ROCK&FOLK : Quelle est votre connexion musicale ? Tardi : C’était la musique western qu’on allait voir à San Antonio, Doug Sahm et compagnie...

Dominique Grange : On a été aux Etats-Unis avec l’idée de faire le tour des endroits mythiques, Austin, Palomino, etc. On s’était mis en chasse de Doug Sahm pour le rencontrer et l’interviewe­r. Et ça s’est fait, d’ailleurs. Tardi : A San Antonio...

Dominique Grange : Non, à Austin, en 1981. Il est mort depuis.
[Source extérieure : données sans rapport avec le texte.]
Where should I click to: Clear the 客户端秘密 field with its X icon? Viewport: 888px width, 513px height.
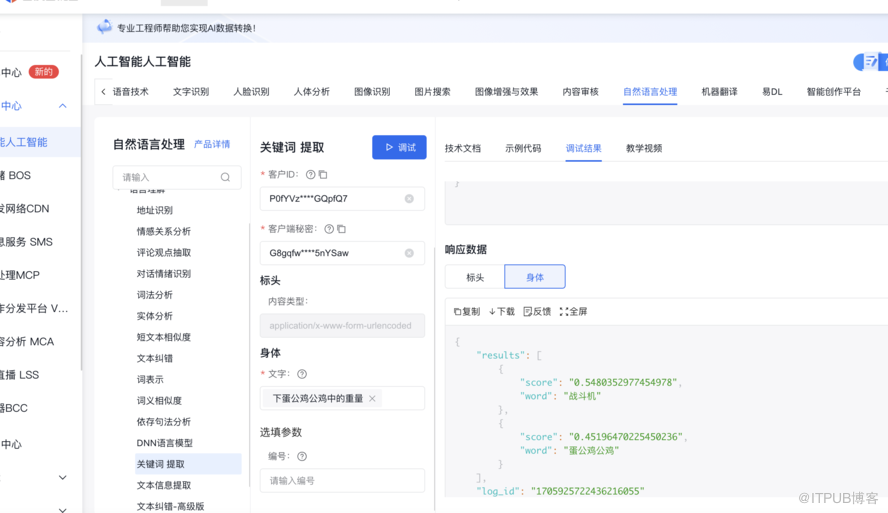click(409, 253)
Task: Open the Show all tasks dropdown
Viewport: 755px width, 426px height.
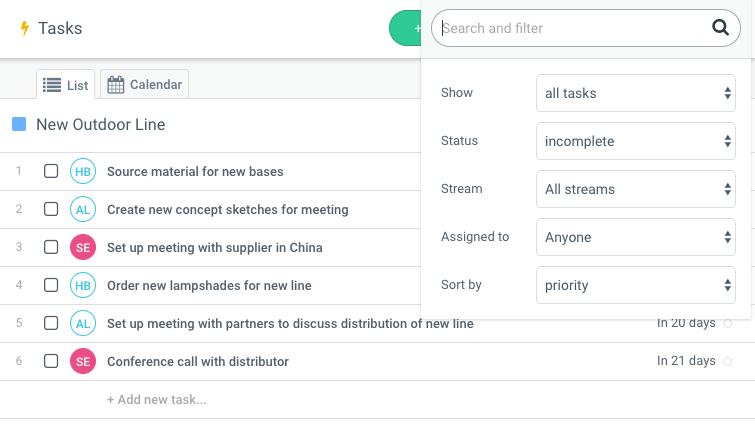Action: coord(635,93)
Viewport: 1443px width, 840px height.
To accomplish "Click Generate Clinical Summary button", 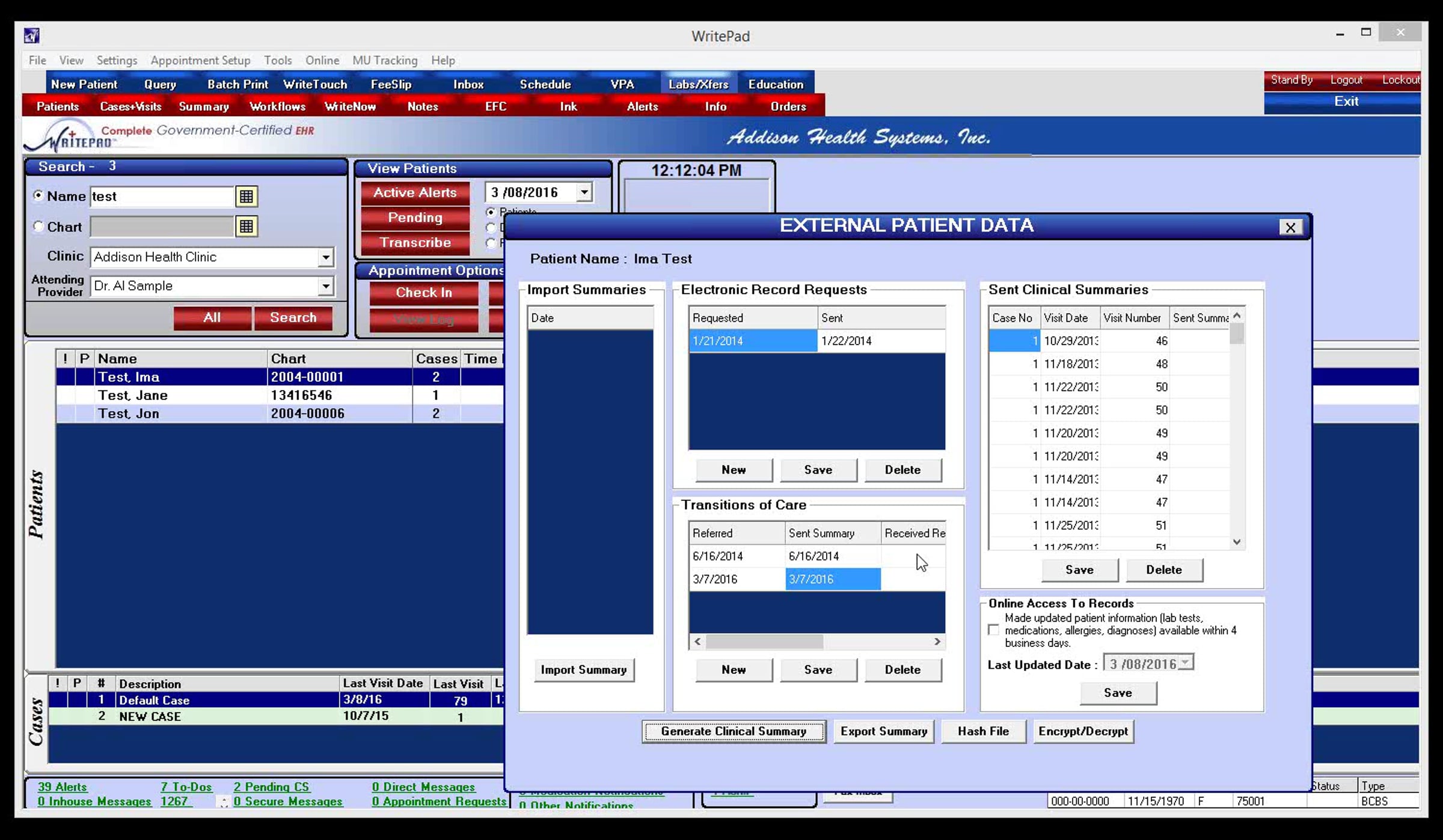I will click(x=733, y=731).
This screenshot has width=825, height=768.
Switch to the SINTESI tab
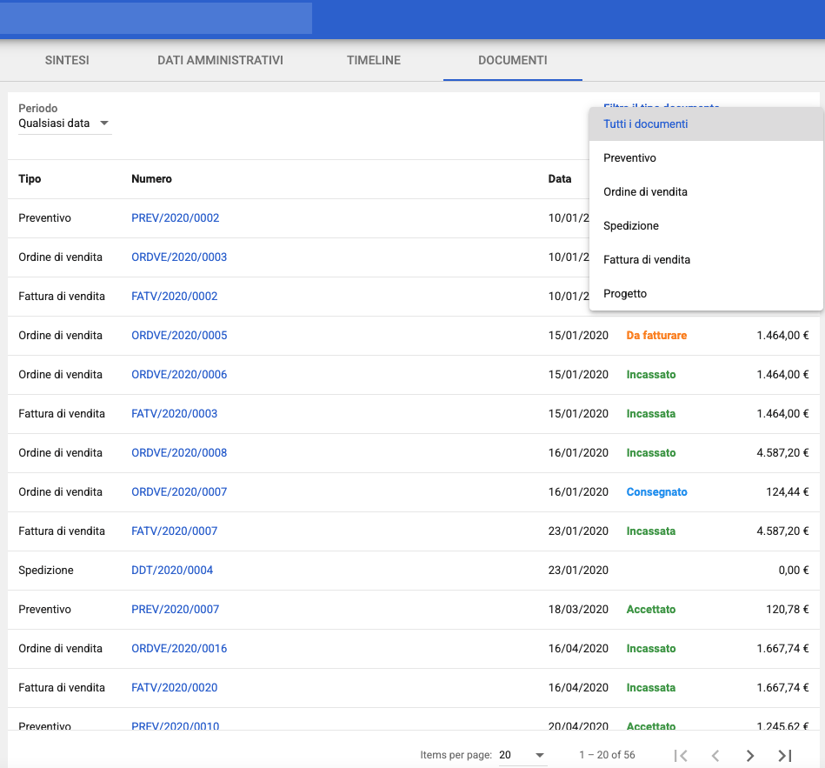tap(67, 60)
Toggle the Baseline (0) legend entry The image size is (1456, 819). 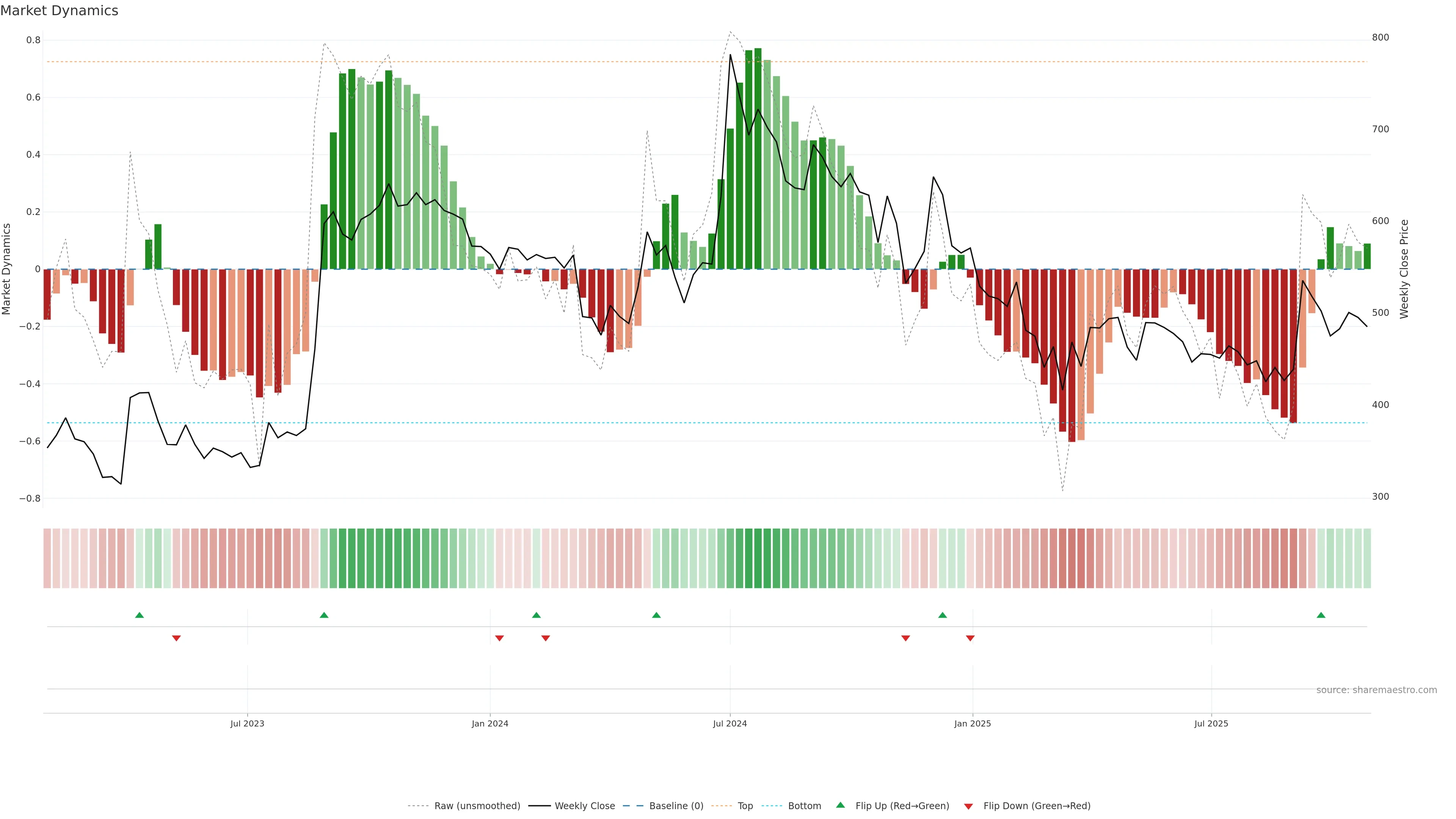pos(676,806)
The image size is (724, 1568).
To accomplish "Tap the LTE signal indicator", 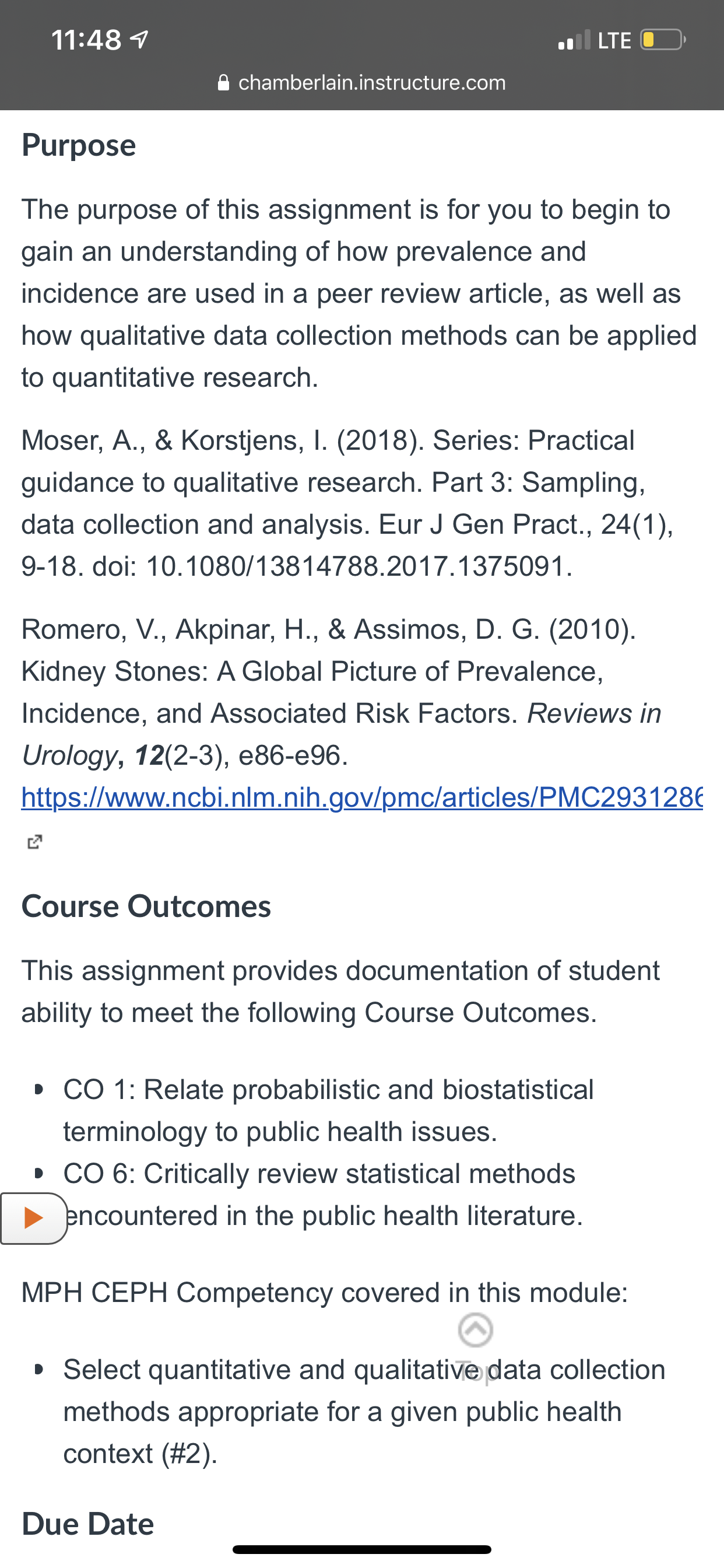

On avait été voir Jerry Jeff Walker, aussi. On se retrouvait dans des bistrots où les mecs jouaient derrière des grillages avec le public qui leur balançait des bouteilles de bières... Comme dans les films. On a vu Bob Seger, Neil Young à New York aussi, j’en avais d’ailleurs fait un compte- rendu qui était paru dans Rock&Folk. R&F : Dans le numéro 144 de janvier 1979, dont vous aviez réalisé la couverture... Tardi : C’était au moment de la sortie de “Star Wars”, et sur scène Neil Young avait des moines aux yeux rouges comme ceux du film. Dominique Grange : J’avais fait un reportage sur le concert. Et aussi une interview de Doug Sahm, mais je ne me souviens plus si elle a été publiée. R&F : Votre premier disque acheté ? Dominique Grange : Un vinyle de Big Bill Broonzy. C’était la découverte du blues, antiracist­e en plus, “If you was white,

“Philip Glass, une musique répétitive parfaite pour dessiner”

should be allright, if you was brown stick around, if you’re black, git back, git back...” A la fin des années 1950, la ségrégatio­n était encore pratiquée aux Etats-Unis. J’écoutais tout le temps “Black, Brown And White”. Ça a été lui, plus que les chanteurs français, qui m’a éveillé aux textes radicaux.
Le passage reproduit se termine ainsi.